A brightly glittering cloud of insects
swarmed in front of him, and he stopped to make sure that they weren’t going to
attack him. “Everything on this forsaken,
Pageless waste is trying to kill us!” He exclaimed.
In the distance the crack of the Immoderate’s
firearm made him look up. The flock of
dragons, that had scattered when the bull had been shot, had re-formed and
hovered over the settlement. He could just see them glittering as they circled
they were so high, but that apparently hadn’t stopped Versace from attempting
to fire on them. They didn’t realize
that the heavy guns could still reach them but couldn’t be called from the
perimeter so quickly. He shaded his eyes
with his hands and realized that several of the dragons were dropping things
into the settlement. “Huh.” The gun crashed futilely three more
times. Maybe it’s a good thing I’m stuck out here for a while.
He rounded up a small pile of rocks and
started chucking them into the divots in the grass, which worked for the little
ones. They’d have their teeth locked
around a rock while you either hauled them out or stomped them. Then you’d use the tail to hurl the lizard
corpse plus rock into the next. It was
slow work, and he repeatedly wished for a shovel as he worked his way from the
road down toward the river and half way there, he straightened his aching back
and shook out his hands. Hauling the little monsters out of the ground was
getting harder and harder and he noticed that they were getting bigger the
closer he got to the water.
In the settlement, one of the heavy guns
had come and had shot another of the adult dragons out of the sky, making a big
mess of what looked like the garage when it fell.
“I told you not to shoot the damned thing,”
he said to the air. “I’m going to be out
here all day and every day since you ordered me to clear this field.” He raised
his canteen to the wildly circling flock that the single heavy gun was trying
to track, and failing. “I hope it’s
worth it, you dragons, you. He’ll want
to hunt you all down and kill you.”
He stared around at the grass and the
distance to the river and his shoulders slumped. “Ah, piss on it. What am I going to do? I’ll never do this by myself.”
There was a weird echo of his words,
bouncing off the river cliff across the water… at least that’s what it sounded
like “… piss on it…”
He’d been sweating his water out but
perhaps it was the suggestion that had him unhooking his pants and relieving
his bladder. Onto the lizard pits of course,
because they were part of the source of his frustration. The first few drops of urine hit the cone in
front of him and the lizard came thrashing out of its hiding place, making the
most appalling noise, thrashing as though its limbs were no longer in its
control. And died.
Darcy had staggered back in shock though he
was careful not to step outside his cleared lane, the arc of urine spraying as
he clenched on himself. A ripple in the ground began as the toothed lizards dug
out of the sand and skittered away, or thrashed dead. “Ha!”

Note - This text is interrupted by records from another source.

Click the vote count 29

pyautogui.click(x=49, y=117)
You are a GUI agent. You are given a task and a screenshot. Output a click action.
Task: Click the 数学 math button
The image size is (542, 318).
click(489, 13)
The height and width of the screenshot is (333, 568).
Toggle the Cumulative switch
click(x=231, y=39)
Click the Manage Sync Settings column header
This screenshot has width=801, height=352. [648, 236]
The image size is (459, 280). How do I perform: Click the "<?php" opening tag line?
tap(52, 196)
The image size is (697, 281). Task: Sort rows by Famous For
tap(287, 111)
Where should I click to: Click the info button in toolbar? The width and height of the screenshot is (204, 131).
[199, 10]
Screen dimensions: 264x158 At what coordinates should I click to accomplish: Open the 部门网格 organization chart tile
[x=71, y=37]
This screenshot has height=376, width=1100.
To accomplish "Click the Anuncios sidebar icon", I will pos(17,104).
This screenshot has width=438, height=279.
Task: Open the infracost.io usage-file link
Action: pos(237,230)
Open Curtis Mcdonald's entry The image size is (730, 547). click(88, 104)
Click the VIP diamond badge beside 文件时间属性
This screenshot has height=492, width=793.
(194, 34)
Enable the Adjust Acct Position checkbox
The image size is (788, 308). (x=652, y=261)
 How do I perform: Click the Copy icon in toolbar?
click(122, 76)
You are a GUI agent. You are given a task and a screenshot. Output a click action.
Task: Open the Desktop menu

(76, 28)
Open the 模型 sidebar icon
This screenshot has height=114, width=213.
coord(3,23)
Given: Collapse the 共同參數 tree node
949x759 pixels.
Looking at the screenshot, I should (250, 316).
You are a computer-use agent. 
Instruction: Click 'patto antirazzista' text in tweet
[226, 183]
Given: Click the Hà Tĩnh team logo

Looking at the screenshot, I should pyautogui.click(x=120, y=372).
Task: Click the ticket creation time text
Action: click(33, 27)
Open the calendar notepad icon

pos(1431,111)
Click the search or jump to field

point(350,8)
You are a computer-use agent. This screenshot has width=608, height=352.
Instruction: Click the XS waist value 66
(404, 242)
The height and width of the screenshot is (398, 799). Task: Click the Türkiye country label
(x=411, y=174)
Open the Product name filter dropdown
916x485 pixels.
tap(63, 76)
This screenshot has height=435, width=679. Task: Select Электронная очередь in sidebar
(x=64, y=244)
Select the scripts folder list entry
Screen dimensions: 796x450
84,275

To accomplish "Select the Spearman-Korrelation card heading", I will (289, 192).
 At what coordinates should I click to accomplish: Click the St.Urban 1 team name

He could have done a dance of victory, but he was too tired and filthy
and… to be honest, short on water. Even
if he made it to the trickle of water in the river, the filter in his canteen
wouldn’t be able to clean it enough for him to drink. “Piss on THEM!”
His sudden jump didn’t dislodge the pair of
bugs in his hatband and they clung, still as jewelry as he tried to trot back
to the settlement, slowing to a plod as he realized how exhausted he was. There was more ruckus happening at the
settlement and the moment he could get off the road safely he angled quietly
around to the barracks, staying out of sight.